**Task objective**
Return exactly the lines below, starting with the one that has "Task: Click the Product" and going on through the one that has "Task: Expand the duration unit selector".

Excerpted data section start

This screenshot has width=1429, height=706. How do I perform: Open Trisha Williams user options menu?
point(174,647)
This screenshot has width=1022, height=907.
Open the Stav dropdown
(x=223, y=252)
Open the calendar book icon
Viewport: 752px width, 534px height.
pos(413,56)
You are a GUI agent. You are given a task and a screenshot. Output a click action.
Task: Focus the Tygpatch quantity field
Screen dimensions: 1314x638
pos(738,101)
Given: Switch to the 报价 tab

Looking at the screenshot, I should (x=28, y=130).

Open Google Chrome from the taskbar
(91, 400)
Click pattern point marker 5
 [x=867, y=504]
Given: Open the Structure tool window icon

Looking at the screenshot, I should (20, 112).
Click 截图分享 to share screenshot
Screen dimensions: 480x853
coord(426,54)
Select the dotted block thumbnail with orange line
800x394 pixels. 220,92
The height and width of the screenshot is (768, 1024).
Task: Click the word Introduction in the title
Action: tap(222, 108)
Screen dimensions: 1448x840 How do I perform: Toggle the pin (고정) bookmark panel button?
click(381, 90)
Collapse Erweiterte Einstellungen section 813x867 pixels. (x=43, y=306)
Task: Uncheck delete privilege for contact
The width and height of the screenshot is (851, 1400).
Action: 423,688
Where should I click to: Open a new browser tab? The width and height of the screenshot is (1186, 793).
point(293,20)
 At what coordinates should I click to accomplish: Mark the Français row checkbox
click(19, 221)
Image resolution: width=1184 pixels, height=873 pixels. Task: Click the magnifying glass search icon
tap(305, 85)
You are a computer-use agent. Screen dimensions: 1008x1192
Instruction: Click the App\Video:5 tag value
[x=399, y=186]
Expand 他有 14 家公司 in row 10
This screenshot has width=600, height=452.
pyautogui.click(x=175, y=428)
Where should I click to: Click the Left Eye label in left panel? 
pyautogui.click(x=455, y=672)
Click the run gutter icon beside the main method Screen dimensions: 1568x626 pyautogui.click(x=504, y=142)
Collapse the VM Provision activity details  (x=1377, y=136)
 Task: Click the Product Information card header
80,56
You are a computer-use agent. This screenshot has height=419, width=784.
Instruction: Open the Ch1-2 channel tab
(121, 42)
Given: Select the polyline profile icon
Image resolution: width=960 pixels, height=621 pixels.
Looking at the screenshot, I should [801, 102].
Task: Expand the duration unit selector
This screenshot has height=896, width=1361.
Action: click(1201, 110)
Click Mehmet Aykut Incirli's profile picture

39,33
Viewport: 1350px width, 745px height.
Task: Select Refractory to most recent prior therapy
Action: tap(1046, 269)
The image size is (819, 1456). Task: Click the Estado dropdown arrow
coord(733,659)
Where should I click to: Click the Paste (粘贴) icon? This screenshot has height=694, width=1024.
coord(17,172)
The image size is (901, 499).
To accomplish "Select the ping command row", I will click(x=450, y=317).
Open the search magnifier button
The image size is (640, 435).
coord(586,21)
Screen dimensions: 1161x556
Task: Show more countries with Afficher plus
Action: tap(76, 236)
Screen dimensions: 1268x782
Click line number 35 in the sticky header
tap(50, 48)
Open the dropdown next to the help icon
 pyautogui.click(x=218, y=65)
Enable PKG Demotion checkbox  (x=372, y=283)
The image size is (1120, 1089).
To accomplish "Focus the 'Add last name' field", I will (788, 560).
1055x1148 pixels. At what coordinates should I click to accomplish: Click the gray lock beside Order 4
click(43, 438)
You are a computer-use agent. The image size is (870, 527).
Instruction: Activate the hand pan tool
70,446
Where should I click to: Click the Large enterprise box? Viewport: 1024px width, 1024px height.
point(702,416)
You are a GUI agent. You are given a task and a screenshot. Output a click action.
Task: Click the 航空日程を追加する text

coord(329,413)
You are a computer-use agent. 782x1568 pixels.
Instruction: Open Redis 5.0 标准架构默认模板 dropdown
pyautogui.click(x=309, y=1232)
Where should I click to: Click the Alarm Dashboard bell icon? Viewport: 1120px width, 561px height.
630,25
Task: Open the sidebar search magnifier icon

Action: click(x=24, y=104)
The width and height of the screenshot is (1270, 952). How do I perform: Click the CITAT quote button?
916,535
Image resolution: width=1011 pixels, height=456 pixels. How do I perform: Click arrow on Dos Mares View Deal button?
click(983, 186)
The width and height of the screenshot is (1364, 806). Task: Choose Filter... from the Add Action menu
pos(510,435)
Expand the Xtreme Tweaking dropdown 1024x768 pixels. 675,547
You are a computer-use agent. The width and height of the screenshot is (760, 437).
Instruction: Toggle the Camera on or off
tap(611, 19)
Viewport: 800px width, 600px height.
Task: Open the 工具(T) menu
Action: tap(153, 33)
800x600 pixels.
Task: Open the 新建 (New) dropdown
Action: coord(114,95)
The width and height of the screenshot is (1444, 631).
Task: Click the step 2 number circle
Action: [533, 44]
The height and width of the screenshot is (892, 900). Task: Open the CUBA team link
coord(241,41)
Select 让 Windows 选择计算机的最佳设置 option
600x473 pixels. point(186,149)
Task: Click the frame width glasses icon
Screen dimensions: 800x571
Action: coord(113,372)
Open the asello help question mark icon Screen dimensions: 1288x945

Excerpted data section end

**Solved exercise**
 Task: Click the Product Information card header
80,56
You are a computer-use agent. This screenshot has height=419, width=784.
Instruction: Open the Ch1-2 channel tab
(121, 42)
Given: Select the polyline profile icon
Image resolution: width=960 pixels, height=621 pixels.
Looking at the screenshot, I should [801, 102].
Task: Expand the duration unit selector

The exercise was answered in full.